OK, this family of IRS brake kits has been out for a year, but this is our first look at it. Developed on Maximum's American Iron race car (as driven by Dave Royce in 2008), the kit represents the culmination of many iterations to arrive at a rear IRS brake with the rigidity, thermal capacity and hydraulic sizing required. The -15 version uses a fixed rotor at $1,297; the -16 substitutes a floating brake rotor at $1,597. The advantage of the floating rotor is reduced pad kick-back and acceptance of minor misalignments in the installation. Wilwood supplies the four-piston caliper and Maximum the stuff to get it on the IRS spindle. It's a rigid racing caliper with improved thermal capacity and no parking brake. Made from aluminum, it's not any lighter than the stock, cast-iron piece, which gives an idea to its beef. The stock caliper is a sliding bridge design, too, so the fixed Wilwood is inherently stiffer as well. The same massive better-cooling, 12.75-inch, vented Wilwood rotor is used in both kits, the difference being if Maximum modifies the hat to float or not. This rotor easily exceeds the stock Cobra part in cooling/thermal capacity and is about an inch larger in diameter. Maximum says any wheel that clears a Brembo, StopTech or Baer kit will clear this caliper. Piston sizes have been selected to work with the big aftermarket front calipers and not the stock Ford stuff. "And as with any racing brake system, an adjustable brake proportioning valve is recommended," according to Maximum staff.
Cobra IRS differentials are suspended in their subframe by three bushings, and there are benefits from changing these rubber parts with urethane replacements. The trick is the stock rubber bushing needs to have its center rubber removed while leaving the steel outer bushing, a difficult trick. The new MMT-5 tool easily does the job by pushing the rubber section out, tearing it from the steel bushing which is left undisturbed. Maximum notes they sell the rear bushing alone, or all three bushings as a kit, but not just the two front bushings. That's because it's best to change all three bushings at once, but some customers already have the two front bushings sourced from another shop.

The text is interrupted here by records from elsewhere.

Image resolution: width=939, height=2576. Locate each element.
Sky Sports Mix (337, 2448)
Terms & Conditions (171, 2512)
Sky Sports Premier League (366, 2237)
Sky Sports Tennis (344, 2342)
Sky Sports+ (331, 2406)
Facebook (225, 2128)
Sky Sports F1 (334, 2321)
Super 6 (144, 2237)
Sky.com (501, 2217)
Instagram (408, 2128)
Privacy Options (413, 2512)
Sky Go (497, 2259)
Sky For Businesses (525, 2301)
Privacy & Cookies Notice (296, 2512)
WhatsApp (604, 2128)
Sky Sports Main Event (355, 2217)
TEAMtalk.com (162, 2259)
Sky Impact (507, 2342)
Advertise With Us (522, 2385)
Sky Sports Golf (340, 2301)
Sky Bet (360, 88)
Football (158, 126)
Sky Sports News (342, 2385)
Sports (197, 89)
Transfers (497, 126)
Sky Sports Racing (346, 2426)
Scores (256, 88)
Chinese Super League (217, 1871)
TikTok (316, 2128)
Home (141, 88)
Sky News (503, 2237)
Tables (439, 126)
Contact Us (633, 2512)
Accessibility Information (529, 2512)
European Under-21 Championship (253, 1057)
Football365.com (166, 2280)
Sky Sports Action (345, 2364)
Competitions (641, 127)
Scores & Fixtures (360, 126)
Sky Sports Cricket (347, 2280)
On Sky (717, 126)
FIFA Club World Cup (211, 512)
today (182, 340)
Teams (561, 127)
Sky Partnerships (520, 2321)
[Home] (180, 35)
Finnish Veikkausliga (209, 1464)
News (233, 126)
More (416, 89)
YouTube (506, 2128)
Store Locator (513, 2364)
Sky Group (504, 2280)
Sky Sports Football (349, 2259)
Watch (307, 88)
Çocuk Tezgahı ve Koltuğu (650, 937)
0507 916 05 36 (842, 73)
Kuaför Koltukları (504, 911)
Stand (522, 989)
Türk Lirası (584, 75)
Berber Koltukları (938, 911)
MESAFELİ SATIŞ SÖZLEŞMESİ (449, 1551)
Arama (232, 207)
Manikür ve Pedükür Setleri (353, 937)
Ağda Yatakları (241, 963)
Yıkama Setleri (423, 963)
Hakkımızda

If hogging out the differential-to-subframe bushings is a chore without a special tool, the IRS subframe-to-unibody bushings are even worse. There are four of these, and they too are best replaced with urethane bushings. The procedure is the same-push out the rubber center with the MMT-6 while leaving the steel outer shell intact-and is made more important because Ford welds these outer steel shells in place, leaving them slightly out of round. This simple MMT-6 press tool works like a charm, far better than trying to drill out the rubber. Interestingly, Ford has used two slightly different sized bushings here. Previously this caused some problems, but now it's carefully redesigned to fit in either Ford bushing shell Maximum's current urethane replacement mean you don't have to worry about it.
Maximum finally has its S197...
Maximum finally has its S197 Panhard bar available. Rather long and made from solid bar stock, the Maximum bar is adjustable, of course, with a set of flats ground into the bar for easy wrenching. The main advantage of this piece is getting rid of the stocker's squishy rubber bushings.
More new S197 parts are these...
More new S197 parts are these adjustable, heim-jointed rear lower control arms. Simple aluminum tubes, no spring perch is required because the S197 puts the spring atop the rear axle, and Maximum has you zip-tie the parking brake cable to the arm. A not so obvious advantage built into the Maximum control arms is their mounting bushings angle the bars to the outside at the axle end. This changes the roll steer (reduces understeer), unlike the stockers, which promote understeer.